Spot is the golden retriever of mine data

Robot dog fills mining roles too dangerous, boring for humans Metal Tech News – April 28, 2021

 

Last updated 4/29/2021 at 2:07am

Boston Dynamics robotics Spot Colorado School of Mines Hau Zhang Ontario

Courtesy of RMUS/UAS

A Boston Dynamics Spot robot carrying out underground inspections at Glencore's Kidd Creek copper-zinc-silver mine.

Boston Dynamics' robot dog Spot has the agility, perseverance, and skills to be a miner's best friend by taking over the risky and mundane mining tasks.

Spot is already carrying out patrolling duties at mines around the globe and the Colorado School of Mines recently unboxed its own robot dog.

"We have never had a robot that is so agile, that is so well designed, that can do a lot of things just out of the box," said Hau Zhang, an associate professor in the Department of Computer Science at the Colorado School of Mines.

As founder of the Human-Centered Robotics Laboratory at the prestigious mining school, Zhang knows a thing or two about robots and their potential applications to the mining sector.

The same can be said for Boston Dynamics, which was founded on the idea of coming up with ways that robots could navigate a world that is unstructured, unlevel, or dynamic.

"A world where you can't expect flat, consistent surfaces that wheeled and tracked robots typically navigate easily," Michael Perry, vice president of business development at Boston Dynamics, told Metal Tech News.

"Having legs enables you to have what we call 'human-like' mobility – if you can walk on it there is a good chance the robot can handle it as well," he added.

This mobility is what makes Spot a great companion around a mine, whether that is climbing over a rockpile to check the safety of a mine that extends nearly two miles underground or climbing stairs while doing a preventative maintenance check of the mill on the surface.

"We have a fleet of tracked and traditional wheeled robots that we use underground but there is nothing that compares to the way Spot steps or moves around objects," said Iain McKillip, technical services manager at Glencore's Kidd Creek copper-zinc-silver mine in Ontario, one of the first mining operations to utilize Spot's capabilities.

For Zhang, however, there is another more fundamental reason other mines should consider using Spot.

"First of all, it is cool!" he said.

Secondly, the Colorado School of Mines professor says robots such as Spot have the ability to inspect areas that are too dangerous and sometimes even impossible for humans.

The Spot robot at Kidd Creek is earning its hazard pay.

Extending to depths of 9,600 feet, or about 1.8 miles, below sea level, Kidd is the deepest base metal mine on Earth and boasts the longest surface-to-bottom underground ramp.

Spot does not protect its human companions by simply descending to great depths.
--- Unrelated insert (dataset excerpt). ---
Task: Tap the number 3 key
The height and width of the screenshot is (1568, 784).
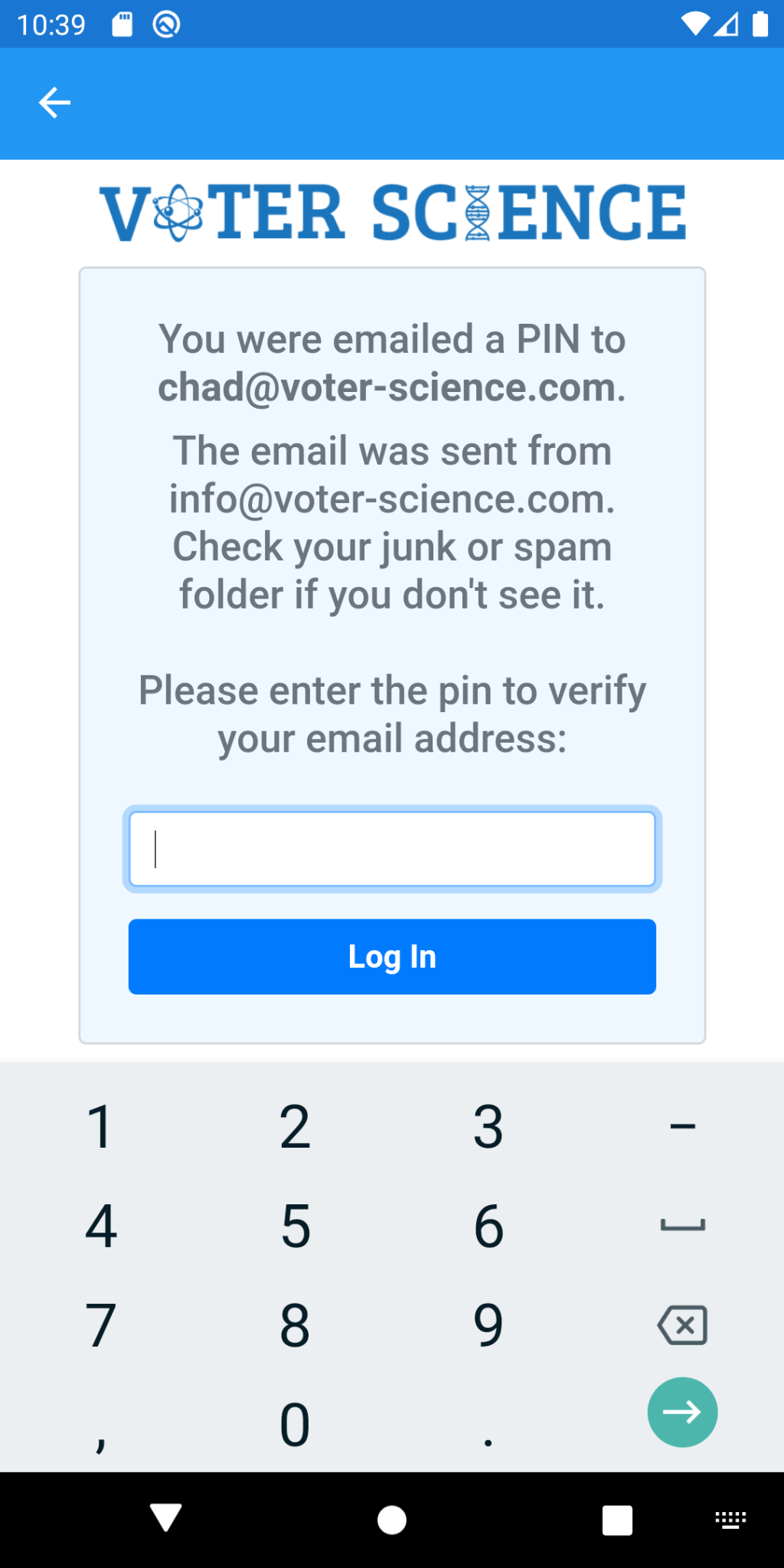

Instead, it is what the robot is tasked to do after it descends into the mine's depths that keep people out of harm's way – inspecting underground development faces after a blast.

While human inspectors would need to wait until the blasting gasses have been vented out of the area, Spot does not have those concerns and can send back images and data much earlier.
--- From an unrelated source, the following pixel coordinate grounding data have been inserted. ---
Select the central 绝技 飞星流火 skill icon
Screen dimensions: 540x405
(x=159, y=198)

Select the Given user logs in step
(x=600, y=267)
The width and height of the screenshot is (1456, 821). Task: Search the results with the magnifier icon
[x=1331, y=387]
While it is there, Spot can also check to ensure all the blast charges have detonated before crews arrive to dig deeper into the Kidd Mine.
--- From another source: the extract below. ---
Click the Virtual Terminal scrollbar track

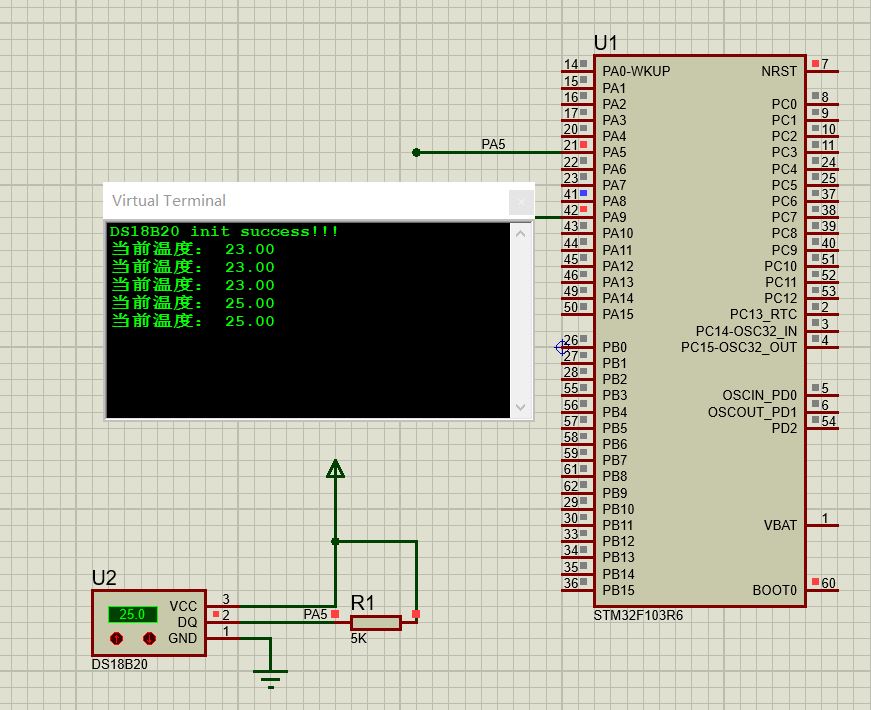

This means that mining crews can more quickly and safely get to their jobs of digging out the blasted rock once the air has been vented.

"The story there is crystal clear – rather than risk a person to do a very simple task, send a robot instead," Perry said.

The Spot robot at Kidd also carries a payload of gas, seismic, and laser sensors to help ensure the integrity and safety of the mine while carrying out its underground patrols.

Aerial drones could carry out similar tasks, but Spot offers two key advantages – payload and range.

Spot has the ability to carry and power roughly 30 pounds of sensors and scanners and pack those around for 90 minutes, dependent on the power draw of the accessories it is carrying. If Spot's sentry duties require longer durations, the robot can simply get recharged at self-docking stations set up at centralized locations or intervals along the path.

Perry says that while Spot usually gets hazard duty as its first job in a mine, the robot is often assigned less dangerous tasks as crews and management discover new ways to utilize its data collection abilities.

One such job that Spot excels at is routine inspections that tend to be boring and repetitive for humans.

Where a human may begin to relax his diligence after several hundred times of inspecting the same valve that has not been a cause of any problem in the five years since it was installed, the robot will apply the same observation protocols on the thousandth inspection as it was programmed to do on the first.

And, with a robotic arm recently developed by the Boston Dynamics team, Spot can even adjust valves, flip switches, or make other adjustments based on valve readings or human inputs. The arm also comes in handy for moving objects and gathering data that is otherwise out of reach of the robot dog.

In addition to not getting bored, robots are really good at delivering non-biased and consistent datasets.

One such task being considered for Spot robots is tailings dam inspections. What makes Spot so good at a job like this is it would make the same photographic, lidar, seismic, and other observations using the exact same setting from a precise location on an ongoing basis. For mine managers, this means that anomalies that may offer early signs of problems could be more readily detected through the comparison of accurate and consistent data collected over days, weeks, months, and years.

"Why not pass that task to the robots so that people can focus on the decision making based on the robots acquired?" Perry queried.

Another non-hazardous mining job that has emerged for Spot is a preventive maintenance inspector of stationary equipment. While industrial internet of things sensors are being developed for this task, a large mill complex would need thousands to collect the same data as a single Spot unit.

Equipped with microphones to listen for grinding and other acoustic anomalies that are tell-tale signs of worn parts, thermal imagers that can tell if a part is getting too hot, and other sensors, Spot can let mine management know when parts are getting worn. This data assists in scheduling maintenance and repairs at a time that works with mine scheduling.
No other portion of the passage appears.